--- ТЕКСТ УПРАЖНЕНИЯ ---

Нельзя, впрочем, выиграть множество турниров, опираясь только на дебют, а один только список турниров, которые он выиграл или в которых по крайней мере попал в первую тройку, занимает около трех страниц. Молодым людям, которые застали Льва Полугаевского уже на излете, в последний отрезок жизни, в тяжелых цейтнотах, иногда и подставлявшим фигуры, уходившим от теории белыми на 2-м, на 3-м ходу (Лева? от теории?) и думающим, что он всегда так играл — мой совет: переиграйте его партии! Молодым людям, переезжающим с одного открытого турнира на другой, или даже героям линаресов, молодым людям, которые при помощи удара по клавише следят в основном за партиями своих сверстников-соперников и считающим рейтинг после каждой партии и каждого хода — мой совет: переиграйте, переиграйте лучшие партии Льва Полугаевского!

Василий Смыслов помнит Леву еще подростком и дружил с ним всю жизнь: «Лева был приятный и остроумный собеседник. В 1962 году играли мы с ним вместе в Мар-дель-Плата его первый большой международный турнир, который он и выиграл. Я видел уже тогда, что он блестяще, просто блестяще анализировал, и не случайно на межзональном турнире в 1964 году в Амстердаме Лева помогал мне, и консультант он был тоже превосходный. Мышление его было очень конкретным, он был замечательный счетчик и шахматист дарования незаурядного. Смерть Левы для меня — это большая личная утрата, хотя он в последнее время в Париже жил, мы не забывали друг друга».

Вспоминает голландский мастер Берри Витхауз, у которого Полугаевский жил во время межзонального турнира в Амстердаме в 1964 году: «У нас почти каждый вечер бывали в гостях шахматисты — приходил Барендрехт или ван ден Берг, и мы засиживались далеко за полночь, анализируя или играя бесконечные партии блиц. Лева был, конечно, сильнее нас, и, хотя давал нам фору во времени, выигрывал почти всегда». Каждое утро в девять часов Лева спускался вниз, чтобы посмотреть на собаку Вит-хаузов по кличке Фиде, которая выпивала в это время примерно литр черного кофе. Подивившись на животное, Лева подымался к себе — досыпать, чтобы к одиннадцати быть у Смыслова. У жены Витхауза, Яни, до сих пор осталась единственная, но без какого бы то ни было акцента произносимая по-русски фраза: «Сегодня хорошая погода», говорившаяся обычно Левой.

Владимир Багиров был секундантом Полугаевского на протяжении многих лет: «Хотя мы были в ссоре в последние годы, скажу прямо — это был грандиозный шахматист, и то, что я — гроссмейстер, и моими достижениями в шахматах я во всем обязан Льву Полугаевскому».

Борис Спасский: «Лева был как бы в тени других, другие его заслоняли, но понимал шахматы он лучше многих из тех, кто добился больших успехов, чем он. Понимал он их так хорошо оттого, что много анализировал и проникал в позицию исключительно глубоко. Он продолжал развиваться и усиливаться и после сорока и подошел к своему пику годам к 45 — 47, когда достиг гармонии между счетом и интуицией. Этим он и отличался от меня, например, или Алехина или Капабланки, которые быстро распустились, но и довольно быстро отцвели. Вообще из группы шахматистов одной волны: Петросяна, Таля, Штейна, меня, Корчно-го и Полугаевского, только два последних стоят особняком. Они продолжали развиваться и после сорока благодаря неустанной аналитической работе, и Корчной достиг своего пика в Багио, когда ему тоже уже было 47. Я думаю, что во втором матче в Буэнос-Айресе Полугаевский был не слабее Корчного, а может быть, даже и превосходил, но вся обстановка, созданная Кориным на матче, на Леву действовала угнетающе. И тренером он был замечательным, отходили в сторону всякие другие вещи, и оставалось лишь его чистое, тонкое понимание игры».

---

* ЗАДАНИЕ
Перепечатайте без изменений фрагмент текста о Льве Полугаевском: начните с места, где стоят слова «Вспоминает голландский мастер», и остановитесь после слов «говорившаяся обычно Левой.».

--- ИСХОДНЫЕ ДАННЫЕ ---

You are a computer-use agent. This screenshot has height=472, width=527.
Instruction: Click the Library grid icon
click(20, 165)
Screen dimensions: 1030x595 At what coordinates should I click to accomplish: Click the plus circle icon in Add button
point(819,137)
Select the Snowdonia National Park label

---
--- ИСХОДНЫЕ ДАННЫЕ ---

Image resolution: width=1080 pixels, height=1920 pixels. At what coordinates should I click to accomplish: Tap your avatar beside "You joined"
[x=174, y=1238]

---
--- ИСХОДНЫЕ ДАННЫЕ ---

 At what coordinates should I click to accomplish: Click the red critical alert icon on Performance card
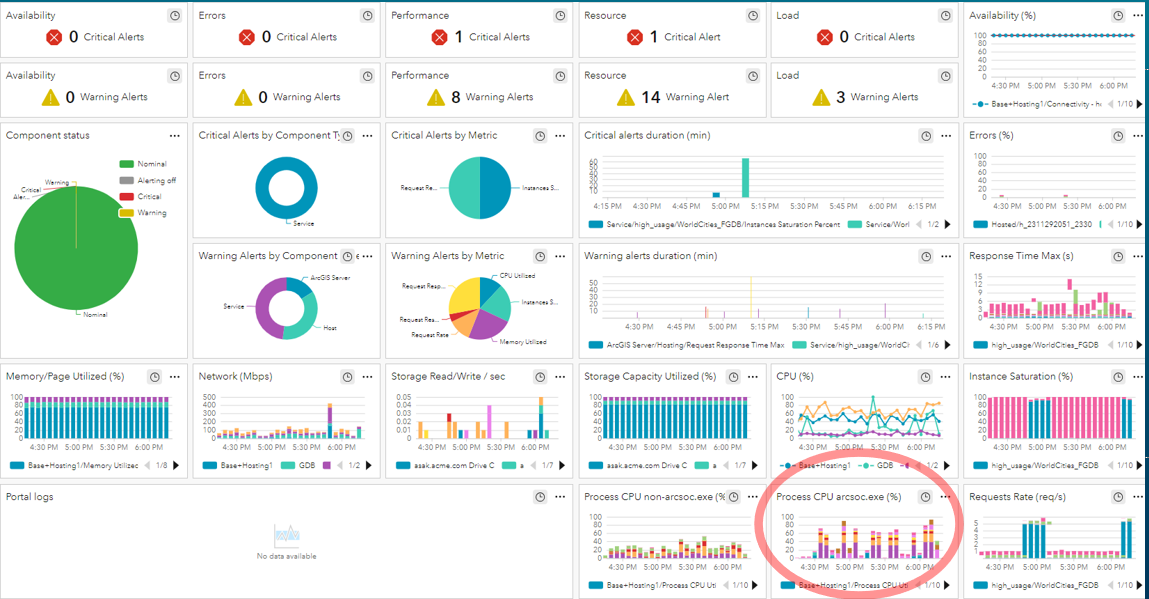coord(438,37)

---

* ОЖИДАЕМЫЙ ОТВЕТ
Вспоминает голландский мастер Берри Витхауз, у которого Полугаевский жил во время межзонального турнира в Амстердаме в 1964 году: «У нас почти каждый вечер бывали в гостях шахматисты — приходил Барендрехт или ван ден Берг, и мы засиживались далеко за полночь, анализируя или играя бесконечные партии блиц. Лева был, конечно, сильнее нас, и, хотя давал нам фору во времени, выигрывал почти всегда». Каждое утро в девять часов Лева спускался вниз, чтобы посмотреть на собаку Вит-хаузов по кличке Фиде, которая выпивала в это время примерно литр черного кофе. Подивившись на животное, Лева подымался к себе — досыпать, чтобы к одиннадцати быть у Смыслова. У жены Витхауза, Яни, до сих пор осталась единственная, но без какого бы то ни было акцента произносимая по-русски фраза: «Сегодня хорошая погода», говорившаяся обычно Левой.